> _The task_
Each record listed below is to be output exactly as written.

> _Records drawn from a dataset_
□ □ □ □ □

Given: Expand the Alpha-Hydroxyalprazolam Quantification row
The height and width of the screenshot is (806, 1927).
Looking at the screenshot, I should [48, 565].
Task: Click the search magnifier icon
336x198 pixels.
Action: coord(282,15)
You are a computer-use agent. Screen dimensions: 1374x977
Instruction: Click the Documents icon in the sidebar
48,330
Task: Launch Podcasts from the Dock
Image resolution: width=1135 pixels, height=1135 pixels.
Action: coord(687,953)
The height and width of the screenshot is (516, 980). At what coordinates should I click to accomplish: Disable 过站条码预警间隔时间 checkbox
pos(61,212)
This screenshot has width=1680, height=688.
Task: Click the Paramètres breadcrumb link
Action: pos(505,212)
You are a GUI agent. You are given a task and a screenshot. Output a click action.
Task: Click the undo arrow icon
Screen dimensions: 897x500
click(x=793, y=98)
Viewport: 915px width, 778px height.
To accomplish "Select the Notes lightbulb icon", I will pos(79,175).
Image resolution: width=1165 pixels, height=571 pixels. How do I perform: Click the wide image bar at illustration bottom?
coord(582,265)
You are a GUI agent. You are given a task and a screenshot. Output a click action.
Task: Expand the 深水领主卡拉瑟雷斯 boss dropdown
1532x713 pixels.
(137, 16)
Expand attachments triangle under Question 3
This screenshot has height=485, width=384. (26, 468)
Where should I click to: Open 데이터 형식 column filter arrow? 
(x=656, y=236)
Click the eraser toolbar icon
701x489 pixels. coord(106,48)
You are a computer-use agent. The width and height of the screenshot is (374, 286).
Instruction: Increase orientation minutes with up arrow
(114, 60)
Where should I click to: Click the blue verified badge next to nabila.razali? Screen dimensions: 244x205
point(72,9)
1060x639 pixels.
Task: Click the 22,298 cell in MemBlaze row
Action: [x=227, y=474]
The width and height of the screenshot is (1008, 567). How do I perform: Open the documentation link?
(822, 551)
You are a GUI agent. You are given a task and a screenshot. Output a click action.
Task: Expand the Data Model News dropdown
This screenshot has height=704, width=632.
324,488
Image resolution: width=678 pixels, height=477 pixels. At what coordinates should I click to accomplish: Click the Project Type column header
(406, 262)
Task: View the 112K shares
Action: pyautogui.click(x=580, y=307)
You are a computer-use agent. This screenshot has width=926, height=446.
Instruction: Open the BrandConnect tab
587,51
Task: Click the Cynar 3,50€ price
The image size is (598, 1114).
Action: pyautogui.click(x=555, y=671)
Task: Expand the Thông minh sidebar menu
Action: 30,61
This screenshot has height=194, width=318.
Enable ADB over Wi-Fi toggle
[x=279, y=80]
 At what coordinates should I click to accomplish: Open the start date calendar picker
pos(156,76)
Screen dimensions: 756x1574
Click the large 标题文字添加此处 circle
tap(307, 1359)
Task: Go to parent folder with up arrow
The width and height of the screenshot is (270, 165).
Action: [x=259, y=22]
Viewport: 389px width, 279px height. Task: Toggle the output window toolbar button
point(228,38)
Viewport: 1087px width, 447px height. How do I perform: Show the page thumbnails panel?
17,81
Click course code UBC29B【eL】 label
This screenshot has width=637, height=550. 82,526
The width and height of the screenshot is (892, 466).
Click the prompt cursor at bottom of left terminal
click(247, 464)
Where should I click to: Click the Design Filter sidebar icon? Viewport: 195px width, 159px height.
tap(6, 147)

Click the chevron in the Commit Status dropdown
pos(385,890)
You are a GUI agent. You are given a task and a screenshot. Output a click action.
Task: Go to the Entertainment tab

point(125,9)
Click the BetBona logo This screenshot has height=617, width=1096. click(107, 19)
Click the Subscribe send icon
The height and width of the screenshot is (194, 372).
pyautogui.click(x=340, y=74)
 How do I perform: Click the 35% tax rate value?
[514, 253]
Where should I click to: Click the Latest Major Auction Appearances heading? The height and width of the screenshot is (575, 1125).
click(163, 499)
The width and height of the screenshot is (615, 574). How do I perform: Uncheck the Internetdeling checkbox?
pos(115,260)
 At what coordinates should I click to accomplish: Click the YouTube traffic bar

□ □ □ □ □

> _Exercise solution_
Given: Expand the Alpha-Hydroxyalprazolam Quantification row
The height and width of the screenshot is (806, 1927).
Looking at the screenshot, I should [48, 565].
Task: Click the search magnifier icon
336x198 pixels.
Action: coord(282,15)
You are a computer-use agent. Screen dimensions: 1374x977
Instruction: Click the Documents icon in the sidebar
48,330
Task: Launch Podcasts from the Dock
Image resolution: width=1135 pixels, height=1135 pixels.
Action: coord(687,953)
The height and width of the screenshot is (516, 980). At what coordinates should I click to accomplish: Disable 过站条码预警间隔时间 checkbox
pos(61,212)
This screenshot has width=1680, height=688.
Task: Click the Paramètres breadcrumb link
Action: pos(505,212)
You are a GUI agent. You are given a task and a screenshot. Output a click action.
Task: Click the undo arrow icon
Screen dimensions: 897x500
click(x=793, y=98)
Viewport: 915px width, 778px height.
To accomplish "Select the Notes lightbulb icon", I will pos(79,175).
Image resolution: width=1165 pixels, height=571 pixels. How do I perform: Click the wide image bar at illustration bottom?
coord(582,265)
You are a GUI agent. You are given a task and a screenshot. Output a click action.
Task: Expand the 深水领主卡拉瑟雷斯 boss dropdown
1532x713 pixels.
(137, 16)
Expand attachments triangle under Question 3
This screenshot has height=485, width=384. (26, 468)
Where should I click to: Open 데이터 형식 column filter arrow? 
(x=656, y=236)
Click the eraser toolbar icon
701x489 pixels. coord(106,48)
You are a computer-use agent. The width and height of the screenshot is (374, 286).
Instruction: Increase orientation minutes with up arrow
(114, 60)
Where should I click to: Click the blue verified badge next to nabila.razali? Screen dimensions: 244x205
point(72,9)
1060x639 pixels.
Task: Click the 22,298 cell in MemBlaze row
Action: [x=227, y=474]
The width and height of the screenshot is (1008, 567). How do I perform: Open the documentation link?
(822, 551)
You are a GUI agent. You are given a task and a screenshot. Output a click action.
Task: Expand the Data Model News dropdown
This screenshot has height=704, width=632.
324,488
Image resolution: width=678 pixels, height=477 pixels. At what coordinates should I click to accomplish: Click the Project Type column header
(406, 262)
Task: View the 112K shares
Action: pyautogui.click(x=580, y=307)
You are a computer-use agent. This screenshot has width=926, height=446.
Instruction: Open the BrandConnect tab
587,51
Task: Click the Cynar 3,50€ price
The image size is (598, 1114).
Action: pyautogui.click(x=555, y=671)
Task: Expand the Thông minh sidebar menu
Action: 30,61
This screenshot has height=194, width=318.
Enable ADB over Wi-Fi toggle
[x=279, y=80]
 At what coordinates should I click to accomplish: Open the start date calendar picker
pos(156,76)
Screen dimensions: 756x1574
Click the large 标题文字添加此处 circle
tap(307, 1359)
Task: Go to parent folder with up arrow
The width and height of the screenshot is (270, 165).
Action: [x=259, y=22]
Viewport: 389px width, 279px height. Task: Toggle the output window toolbar button
point(228,38)
Viewport: 1087px width, 447px height. How do I perform: Show the page thumbnails panel?
17,81
Click course code UBC29B【eL】 label
This screenshot has width=637, height=550. 82,526
The width and height of the screenshot is (892, 466).
Click the prompt cursor at bottom of left terminal
click(247, 464)
Where should I click to: Click the Design Filter sidebar icon? Viewport: 195px width, 159px height.
tap(6, 147)

Click the chevron in the Commit Status dropdown
pos(385,890)
You are a GUI agent. You are given a task and a screenshot. Output a click action.
Task: Go to the Entertainment tab

point(125,9)
Click the BetBona logo This screenshot has height=617, width=1096. click(107, 19)
Click the Subscribe send icon
The height and width of the screenshot is (194, 372).
pyautogui.click(x=340, y=74)
 How do I perform: Click the 35% tax rate value?
[514, 253]
Where should I click to: Click the Latest Major Auction Appearances heading? The height and width of the screenshot is (575, 1125).
click(163, 499)
The width and height of the screenshot is (615, 574). How do I perform: Uncheck the Internetdeling checkbox?
pos(115,260)
 At what coordinates should I click to accomplish: Click the YouTube traffic bar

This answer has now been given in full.